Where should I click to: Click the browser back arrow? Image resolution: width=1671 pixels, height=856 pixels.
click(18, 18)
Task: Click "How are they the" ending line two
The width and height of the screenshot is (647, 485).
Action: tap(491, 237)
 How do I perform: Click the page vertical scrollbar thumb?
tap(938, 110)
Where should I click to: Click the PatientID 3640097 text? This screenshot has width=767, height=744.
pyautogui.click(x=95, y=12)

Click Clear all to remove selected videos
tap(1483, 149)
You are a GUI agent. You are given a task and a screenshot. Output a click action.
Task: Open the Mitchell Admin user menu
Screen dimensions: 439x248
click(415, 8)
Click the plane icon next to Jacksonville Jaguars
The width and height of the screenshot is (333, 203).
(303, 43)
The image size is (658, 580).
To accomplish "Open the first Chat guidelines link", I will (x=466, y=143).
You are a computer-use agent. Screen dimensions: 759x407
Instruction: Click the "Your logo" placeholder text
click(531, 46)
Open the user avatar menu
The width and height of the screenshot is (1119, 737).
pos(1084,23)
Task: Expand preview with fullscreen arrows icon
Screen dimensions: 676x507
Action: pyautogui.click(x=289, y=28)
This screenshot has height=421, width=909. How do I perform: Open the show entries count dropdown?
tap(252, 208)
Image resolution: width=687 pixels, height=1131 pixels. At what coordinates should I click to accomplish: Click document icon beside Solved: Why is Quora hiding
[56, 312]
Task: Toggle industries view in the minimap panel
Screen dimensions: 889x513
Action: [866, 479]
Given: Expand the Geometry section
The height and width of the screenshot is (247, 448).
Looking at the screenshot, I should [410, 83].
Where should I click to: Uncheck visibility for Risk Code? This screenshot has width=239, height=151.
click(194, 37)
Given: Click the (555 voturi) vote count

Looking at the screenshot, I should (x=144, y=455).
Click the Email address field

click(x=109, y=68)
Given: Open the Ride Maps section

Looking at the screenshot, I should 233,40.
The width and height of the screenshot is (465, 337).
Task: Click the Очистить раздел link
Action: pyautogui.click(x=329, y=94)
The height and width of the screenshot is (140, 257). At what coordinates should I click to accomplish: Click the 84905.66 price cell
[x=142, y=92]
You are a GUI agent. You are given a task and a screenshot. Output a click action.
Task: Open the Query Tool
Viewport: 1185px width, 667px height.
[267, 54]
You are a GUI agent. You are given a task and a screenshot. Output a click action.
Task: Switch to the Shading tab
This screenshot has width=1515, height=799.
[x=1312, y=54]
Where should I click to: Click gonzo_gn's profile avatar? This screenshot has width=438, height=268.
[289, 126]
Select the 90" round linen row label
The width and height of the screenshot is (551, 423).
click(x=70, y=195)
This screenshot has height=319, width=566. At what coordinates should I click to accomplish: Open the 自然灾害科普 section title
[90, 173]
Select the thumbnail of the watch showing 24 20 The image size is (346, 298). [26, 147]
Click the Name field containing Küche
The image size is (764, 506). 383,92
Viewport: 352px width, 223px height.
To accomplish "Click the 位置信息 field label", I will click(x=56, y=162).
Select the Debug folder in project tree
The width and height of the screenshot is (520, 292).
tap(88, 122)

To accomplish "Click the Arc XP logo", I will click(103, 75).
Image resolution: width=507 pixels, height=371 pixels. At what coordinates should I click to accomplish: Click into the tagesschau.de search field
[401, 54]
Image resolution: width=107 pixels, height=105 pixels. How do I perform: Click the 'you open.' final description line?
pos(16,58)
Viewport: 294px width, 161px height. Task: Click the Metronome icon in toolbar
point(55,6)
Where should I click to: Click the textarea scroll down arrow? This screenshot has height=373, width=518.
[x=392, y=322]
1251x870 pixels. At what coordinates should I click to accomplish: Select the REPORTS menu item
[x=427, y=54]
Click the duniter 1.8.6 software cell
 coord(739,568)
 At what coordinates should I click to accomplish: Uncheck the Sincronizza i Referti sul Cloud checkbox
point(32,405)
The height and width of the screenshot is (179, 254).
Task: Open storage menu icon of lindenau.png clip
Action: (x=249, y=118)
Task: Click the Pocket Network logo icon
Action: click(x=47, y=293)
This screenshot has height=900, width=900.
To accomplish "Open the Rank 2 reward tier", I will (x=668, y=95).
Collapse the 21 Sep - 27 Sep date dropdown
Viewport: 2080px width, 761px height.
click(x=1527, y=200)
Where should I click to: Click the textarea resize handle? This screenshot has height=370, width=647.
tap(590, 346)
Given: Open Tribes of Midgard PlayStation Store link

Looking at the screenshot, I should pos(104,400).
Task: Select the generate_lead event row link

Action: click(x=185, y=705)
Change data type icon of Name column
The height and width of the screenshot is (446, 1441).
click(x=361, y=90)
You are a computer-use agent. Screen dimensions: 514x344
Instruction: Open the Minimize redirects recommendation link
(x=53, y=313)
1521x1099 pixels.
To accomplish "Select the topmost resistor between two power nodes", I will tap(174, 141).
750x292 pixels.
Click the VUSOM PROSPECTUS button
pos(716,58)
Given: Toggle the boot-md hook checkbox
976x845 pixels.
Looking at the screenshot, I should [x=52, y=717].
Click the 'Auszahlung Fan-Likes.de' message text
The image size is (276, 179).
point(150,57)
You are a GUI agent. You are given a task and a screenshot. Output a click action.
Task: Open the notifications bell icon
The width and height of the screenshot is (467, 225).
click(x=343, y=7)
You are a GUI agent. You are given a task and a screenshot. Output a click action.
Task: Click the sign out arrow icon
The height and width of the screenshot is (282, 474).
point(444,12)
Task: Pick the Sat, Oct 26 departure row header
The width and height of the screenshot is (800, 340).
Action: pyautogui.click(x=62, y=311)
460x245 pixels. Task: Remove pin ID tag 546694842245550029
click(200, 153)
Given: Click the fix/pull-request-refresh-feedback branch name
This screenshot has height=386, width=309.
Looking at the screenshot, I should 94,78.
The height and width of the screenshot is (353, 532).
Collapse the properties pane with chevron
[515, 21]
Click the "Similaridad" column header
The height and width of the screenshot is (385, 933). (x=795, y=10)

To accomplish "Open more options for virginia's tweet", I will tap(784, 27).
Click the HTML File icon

************

▶ [INSTRUCTIONS TO FOLLOW]: Locate the lines above that hold the word "Toggle". Show every one of them.

▶ [ANSWER BELOW]:
Task: Toggle industries view in the minimap panel
Given: Toggle the boot-md hook checkbox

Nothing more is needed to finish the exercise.